Advocates such as Candy Hill, senior vice president for public policy and government affairs at Catholic Charities USA, are poised to take advantage of opportunities to discuss a broader social agenda, an area that took a back seat to the wars in Iraq and Afghanistan and homeland security concerns under President George W. Bush.
At the same time, explained Richard M. Doerflinger, associate director of the U.S. bishops’ Office of Pro-Life Activities, pro-life advocates face more significant challenges. Despite President Obama’s offer to seek common ground on abortion, these advocates realize he is not going to call for an end to abortion altogether.
The changing political landscape in Washington has forced Mr. Doerflinger to adopt a defensive posture to preserve existing laws that protect unborn children. Cardinal Justin Rigali of Philadelphia, chairman of the bishops’ Committee on Pro-Life Activities, in a Feb. 5 letter urged Congress to maintain all pro-life provisions in the appropriations bills that must be approved to keep government programs funded past March 5.
Mr. Doerflinger said the bishops also want to maintain the conscience rights of health care workers so they are not forced to participate in or refer women for abortion. Ensuring the survival of the Hyde amendment, which has banned the use of federal funds for abortion since 1976, is vital, he added.
In a step to help reduce abortions, the U.S. bishops are continuing their support of the Pregnant Women Support Act, which has been reintroduced in both houses of Congress. The act would fund health care services for pregnant women, decreasing the likelihood that they would choose abortion.
Meanwhile, looming ahead is the Freedom of Choice Act. Although not yet introduced, the act’s sponsors are waiting for the right moment to do so, Mr. Doerflinger said. The USCCB is spearheading a nationwide postcard campaign urging parishioners to ask their legislators to block the bill.
Beyond abortion, underlying the social agenda of Catholic agencies is the belief that the country’s budget is a moral issue and serves to emphasize where society’s values and priorities rest.
Given that understanding, long-standing issues such as health care reform to improve access to health services for all, funding of the National Housing Trust Fund to increase the inventory of affordable housing for families, climate change and the creation of “green” jobs are high on the priority list of the bishops, Catholic Charities and Network, a Catholic social justice lobby.
Mr. Carr warned, however, that getting the economy growing again remains a sticking point to passage of a broader social agenda.
Catholic advocates are hoping the economic stimulus package that was still being debated Feb. 6 in the Senate will address some of the church’s concerns, especially for the poor and vulnerable and the rising tide of unemployed people trying to cope in a recessionary economy.
In addition, Ms. Hill and her counterparts are calling for a boost in funding for the school nutrition and Women, Infants and Children programs, passage of the Healthy Families Act so companies provide paid sick leave for workers, and additional support for Medicaid and social service block grants.

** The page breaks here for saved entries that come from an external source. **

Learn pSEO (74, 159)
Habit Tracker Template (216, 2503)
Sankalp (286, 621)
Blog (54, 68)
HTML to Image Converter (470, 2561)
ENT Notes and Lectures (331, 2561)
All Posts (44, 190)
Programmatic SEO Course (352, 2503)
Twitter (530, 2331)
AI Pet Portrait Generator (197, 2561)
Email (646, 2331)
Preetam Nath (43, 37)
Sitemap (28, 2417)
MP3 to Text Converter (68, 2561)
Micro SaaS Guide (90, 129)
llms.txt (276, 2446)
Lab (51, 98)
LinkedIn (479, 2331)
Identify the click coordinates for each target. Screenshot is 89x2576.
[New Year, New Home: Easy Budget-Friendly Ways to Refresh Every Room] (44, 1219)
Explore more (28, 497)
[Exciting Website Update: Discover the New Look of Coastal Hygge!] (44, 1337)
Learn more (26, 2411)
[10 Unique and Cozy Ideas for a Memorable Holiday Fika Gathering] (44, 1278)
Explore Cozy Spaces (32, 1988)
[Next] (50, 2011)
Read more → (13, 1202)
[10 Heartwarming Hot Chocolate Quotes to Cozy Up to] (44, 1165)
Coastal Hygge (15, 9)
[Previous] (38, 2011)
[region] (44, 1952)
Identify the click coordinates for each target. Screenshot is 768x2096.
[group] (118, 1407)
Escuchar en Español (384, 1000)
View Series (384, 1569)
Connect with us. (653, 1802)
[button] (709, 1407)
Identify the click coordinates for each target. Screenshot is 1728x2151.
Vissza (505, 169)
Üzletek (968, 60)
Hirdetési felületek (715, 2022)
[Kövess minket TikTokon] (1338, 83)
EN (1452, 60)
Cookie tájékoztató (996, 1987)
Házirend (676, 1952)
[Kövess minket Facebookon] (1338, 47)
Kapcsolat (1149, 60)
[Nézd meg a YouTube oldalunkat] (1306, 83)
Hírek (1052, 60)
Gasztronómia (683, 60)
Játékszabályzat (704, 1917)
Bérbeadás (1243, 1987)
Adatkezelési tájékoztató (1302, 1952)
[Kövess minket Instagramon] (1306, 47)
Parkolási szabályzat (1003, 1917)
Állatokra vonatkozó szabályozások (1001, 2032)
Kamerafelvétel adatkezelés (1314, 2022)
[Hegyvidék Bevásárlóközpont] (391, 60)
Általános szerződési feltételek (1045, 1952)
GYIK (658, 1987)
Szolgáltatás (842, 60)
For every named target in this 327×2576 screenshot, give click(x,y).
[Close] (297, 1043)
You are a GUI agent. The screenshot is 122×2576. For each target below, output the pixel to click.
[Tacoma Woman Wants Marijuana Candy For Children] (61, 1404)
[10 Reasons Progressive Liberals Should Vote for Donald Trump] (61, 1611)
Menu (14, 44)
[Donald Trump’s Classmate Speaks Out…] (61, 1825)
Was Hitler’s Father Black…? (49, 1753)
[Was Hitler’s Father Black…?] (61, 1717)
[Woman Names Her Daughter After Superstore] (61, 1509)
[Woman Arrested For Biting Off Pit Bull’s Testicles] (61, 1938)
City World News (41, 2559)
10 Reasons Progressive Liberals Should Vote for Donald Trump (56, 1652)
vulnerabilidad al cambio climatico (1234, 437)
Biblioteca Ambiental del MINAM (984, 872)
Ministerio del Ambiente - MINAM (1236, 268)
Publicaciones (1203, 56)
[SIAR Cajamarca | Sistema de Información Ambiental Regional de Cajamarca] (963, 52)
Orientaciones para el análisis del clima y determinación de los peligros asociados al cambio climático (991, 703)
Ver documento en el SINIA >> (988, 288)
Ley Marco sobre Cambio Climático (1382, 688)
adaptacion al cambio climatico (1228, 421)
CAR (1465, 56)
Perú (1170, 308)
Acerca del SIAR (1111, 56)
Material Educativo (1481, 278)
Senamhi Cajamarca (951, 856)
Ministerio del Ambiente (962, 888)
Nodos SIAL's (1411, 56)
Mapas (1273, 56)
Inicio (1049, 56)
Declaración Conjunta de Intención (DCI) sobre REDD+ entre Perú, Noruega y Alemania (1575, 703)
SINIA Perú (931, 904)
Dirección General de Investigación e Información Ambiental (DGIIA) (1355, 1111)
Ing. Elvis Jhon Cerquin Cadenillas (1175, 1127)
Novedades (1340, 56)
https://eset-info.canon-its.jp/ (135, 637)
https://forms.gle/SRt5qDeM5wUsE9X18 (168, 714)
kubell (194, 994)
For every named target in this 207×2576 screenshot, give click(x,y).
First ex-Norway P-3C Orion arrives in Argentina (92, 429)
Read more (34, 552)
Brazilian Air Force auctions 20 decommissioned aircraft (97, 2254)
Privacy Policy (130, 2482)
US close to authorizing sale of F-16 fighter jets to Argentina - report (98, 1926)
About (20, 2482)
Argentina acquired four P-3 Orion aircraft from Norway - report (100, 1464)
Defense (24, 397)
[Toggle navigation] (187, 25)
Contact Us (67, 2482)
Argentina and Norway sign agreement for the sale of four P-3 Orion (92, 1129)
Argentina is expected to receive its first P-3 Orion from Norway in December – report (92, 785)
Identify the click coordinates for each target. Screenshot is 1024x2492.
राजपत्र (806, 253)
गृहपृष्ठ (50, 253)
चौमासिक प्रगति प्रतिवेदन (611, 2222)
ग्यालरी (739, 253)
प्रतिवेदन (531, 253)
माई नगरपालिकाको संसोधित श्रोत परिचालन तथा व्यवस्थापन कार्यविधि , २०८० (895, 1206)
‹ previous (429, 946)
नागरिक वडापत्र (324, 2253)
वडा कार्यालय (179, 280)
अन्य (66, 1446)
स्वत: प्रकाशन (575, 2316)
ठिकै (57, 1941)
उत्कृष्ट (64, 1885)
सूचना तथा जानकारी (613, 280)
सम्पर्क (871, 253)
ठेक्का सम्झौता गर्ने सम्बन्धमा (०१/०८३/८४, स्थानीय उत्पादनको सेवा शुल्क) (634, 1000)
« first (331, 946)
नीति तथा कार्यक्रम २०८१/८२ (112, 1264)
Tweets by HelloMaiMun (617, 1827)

“We have to admit as a nation that while safety-net programs are absolutely essential, merely expanding safety-net programs is not a solution to cutting or eliminating poverty,” Ms. Hill told CNS. “Only when we look at the needs of human beings – education, access to jobs that pay well, the opportunity to have assets – can we talk about a country where people are able to reach their full potential.”
President Obama’s Feb. 4 signing of the State Children’s Health Insurance Program is seen by advocates as a positive first step on the road toward greater attention to social needs. Of particular note in the new law are provisions extending health care coverage to legal immigrant children and legal immigrant pregnant women.
Such provisions signal to Kevin Appleby, director of immigration and refugee policy for the USCCB, that comprehensive immigration reform may be on the horizon. An immigration reform package that has been debated since the 9/11 disaster but never acted upon could be offered sooner rather than later if the economy shakes its doldrums, he said.